La crisis del capitalismo global es tan sólo el desahogo de un hombre cansado de asumir los riesgos que le hicieron rico. De igual modo, hoy se puede ver a Netscape, Oracle o Sun Microsystems pidiendo la intervención del gobierno para aplastar a Microsoft y escapar así a la batalla competitiva que la empresa de Bill Gates les plantea en el mercado. Es el viejo truco de apelar al propio mercado para imponer medidas que restringen su funcionamiento. A su vez, el texto muestra un profundo desconocimiento de teoría económica elemental y una deficiente comprensión del funcionamiento de la economía internacional. Esto no es extraño. Un operador o un intermediario puede explotar perfectamente las ventajas de un sistema económico sin comprender su lógica. Y eso le pasa a Soros.

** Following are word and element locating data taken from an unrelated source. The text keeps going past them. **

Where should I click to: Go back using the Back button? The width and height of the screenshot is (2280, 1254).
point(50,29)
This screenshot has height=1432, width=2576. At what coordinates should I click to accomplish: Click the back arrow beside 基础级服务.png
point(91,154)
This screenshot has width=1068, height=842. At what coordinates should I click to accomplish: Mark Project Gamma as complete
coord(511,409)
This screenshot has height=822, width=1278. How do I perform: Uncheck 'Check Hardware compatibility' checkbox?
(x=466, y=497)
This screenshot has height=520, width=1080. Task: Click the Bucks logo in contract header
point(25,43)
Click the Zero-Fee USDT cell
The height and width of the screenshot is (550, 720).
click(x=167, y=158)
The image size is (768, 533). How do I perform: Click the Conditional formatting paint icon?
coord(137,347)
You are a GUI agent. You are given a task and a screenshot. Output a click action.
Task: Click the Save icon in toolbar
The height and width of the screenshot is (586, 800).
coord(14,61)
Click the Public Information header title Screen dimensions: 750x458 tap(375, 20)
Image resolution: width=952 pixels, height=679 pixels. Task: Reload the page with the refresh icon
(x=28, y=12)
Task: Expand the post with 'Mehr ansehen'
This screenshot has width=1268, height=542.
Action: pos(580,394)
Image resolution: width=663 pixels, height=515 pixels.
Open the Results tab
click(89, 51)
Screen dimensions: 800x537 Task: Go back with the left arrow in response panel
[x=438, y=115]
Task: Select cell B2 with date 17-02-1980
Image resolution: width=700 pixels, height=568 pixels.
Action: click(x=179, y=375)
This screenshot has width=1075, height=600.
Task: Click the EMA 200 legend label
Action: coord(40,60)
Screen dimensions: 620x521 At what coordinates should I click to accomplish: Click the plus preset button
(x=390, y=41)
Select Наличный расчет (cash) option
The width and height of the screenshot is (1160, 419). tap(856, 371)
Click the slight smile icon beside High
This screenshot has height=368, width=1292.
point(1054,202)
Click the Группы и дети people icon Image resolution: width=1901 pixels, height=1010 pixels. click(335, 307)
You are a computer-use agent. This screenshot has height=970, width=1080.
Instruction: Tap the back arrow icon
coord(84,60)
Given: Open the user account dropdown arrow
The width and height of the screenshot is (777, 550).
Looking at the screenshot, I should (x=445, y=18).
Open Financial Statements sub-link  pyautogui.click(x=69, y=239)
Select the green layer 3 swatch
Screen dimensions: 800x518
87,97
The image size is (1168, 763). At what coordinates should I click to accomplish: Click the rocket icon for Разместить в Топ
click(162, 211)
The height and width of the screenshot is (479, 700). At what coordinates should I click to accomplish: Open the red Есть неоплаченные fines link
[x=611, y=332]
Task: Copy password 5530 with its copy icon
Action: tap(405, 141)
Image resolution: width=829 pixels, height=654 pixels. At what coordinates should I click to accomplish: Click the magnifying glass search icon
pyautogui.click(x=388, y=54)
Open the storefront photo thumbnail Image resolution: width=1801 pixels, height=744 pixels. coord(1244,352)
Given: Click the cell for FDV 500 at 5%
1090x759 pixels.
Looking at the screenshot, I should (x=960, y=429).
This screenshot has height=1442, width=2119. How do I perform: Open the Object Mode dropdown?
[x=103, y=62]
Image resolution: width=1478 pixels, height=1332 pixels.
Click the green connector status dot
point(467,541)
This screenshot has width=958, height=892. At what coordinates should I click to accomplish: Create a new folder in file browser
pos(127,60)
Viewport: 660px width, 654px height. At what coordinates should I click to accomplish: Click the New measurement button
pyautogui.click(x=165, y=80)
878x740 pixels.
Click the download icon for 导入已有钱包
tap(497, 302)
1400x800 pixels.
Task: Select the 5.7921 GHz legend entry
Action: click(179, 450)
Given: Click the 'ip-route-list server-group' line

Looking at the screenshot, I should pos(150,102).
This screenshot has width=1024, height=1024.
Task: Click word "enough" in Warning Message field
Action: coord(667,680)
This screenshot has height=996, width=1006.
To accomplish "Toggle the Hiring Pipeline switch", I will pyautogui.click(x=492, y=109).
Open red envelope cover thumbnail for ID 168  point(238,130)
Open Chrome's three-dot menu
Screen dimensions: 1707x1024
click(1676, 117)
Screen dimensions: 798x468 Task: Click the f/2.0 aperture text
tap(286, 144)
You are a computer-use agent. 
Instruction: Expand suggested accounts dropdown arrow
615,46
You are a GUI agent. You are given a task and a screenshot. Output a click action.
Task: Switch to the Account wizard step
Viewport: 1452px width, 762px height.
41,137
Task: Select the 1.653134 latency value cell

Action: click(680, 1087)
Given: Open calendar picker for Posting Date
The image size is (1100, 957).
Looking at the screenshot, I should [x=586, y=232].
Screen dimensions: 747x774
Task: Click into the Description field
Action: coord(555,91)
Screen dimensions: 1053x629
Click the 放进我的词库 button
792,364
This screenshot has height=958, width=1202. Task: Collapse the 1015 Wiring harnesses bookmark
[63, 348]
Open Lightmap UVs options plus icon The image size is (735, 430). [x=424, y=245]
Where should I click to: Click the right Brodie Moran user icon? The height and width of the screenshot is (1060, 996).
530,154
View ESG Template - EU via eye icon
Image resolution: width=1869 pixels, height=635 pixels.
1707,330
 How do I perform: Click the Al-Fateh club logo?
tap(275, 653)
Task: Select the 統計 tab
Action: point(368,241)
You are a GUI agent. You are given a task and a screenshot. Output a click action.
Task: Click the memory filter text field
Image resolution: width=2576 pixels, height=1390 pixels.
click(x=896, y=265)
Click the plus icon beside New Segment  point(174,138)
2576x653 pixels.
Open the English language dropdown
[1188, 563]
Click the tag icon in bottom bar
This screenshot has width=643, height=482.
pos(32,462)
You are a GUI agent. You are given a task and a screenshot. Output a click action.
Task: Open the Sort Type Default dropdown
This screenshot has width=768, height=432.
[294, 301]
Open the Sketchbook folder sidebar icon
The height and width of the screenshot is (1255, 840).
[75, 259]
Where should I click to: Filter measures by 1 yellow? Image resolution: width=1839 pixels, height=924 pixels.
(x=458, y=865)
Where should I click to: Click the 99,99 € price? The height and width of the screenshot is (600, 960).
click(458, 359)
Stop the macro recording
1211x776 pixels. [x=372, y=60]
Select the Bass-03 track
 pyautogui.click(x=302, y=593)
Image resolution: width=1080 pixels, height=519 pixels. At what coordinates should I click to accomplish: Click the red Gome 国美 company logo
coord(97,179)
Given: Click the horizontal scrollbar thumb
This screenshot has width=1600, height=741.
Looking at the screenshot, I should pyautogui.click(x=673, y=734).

Los especuladores, como George Soros, han prestado buenos servicios al mundo cuando han aplicado sus talentos dentro del marco de una economía libre. Su percepción de la existencia de oportunidades no explotadas en el mercado ayuda a mejorar la asignación de los recursos y la eficiencia del sistema. Pero cuando deciden jugar a políticos, vestirse de filósofos reyes y animar a los gobiernos a planificar el mundo, su capacidad de hacer daño es muy considerable y el riesgo de caer en el ridículo, cuando juegan a teorizar, supera lo asegurable.
George Soros, La crisis del capitalismo global. Madrid, Temas para el debate, 1999.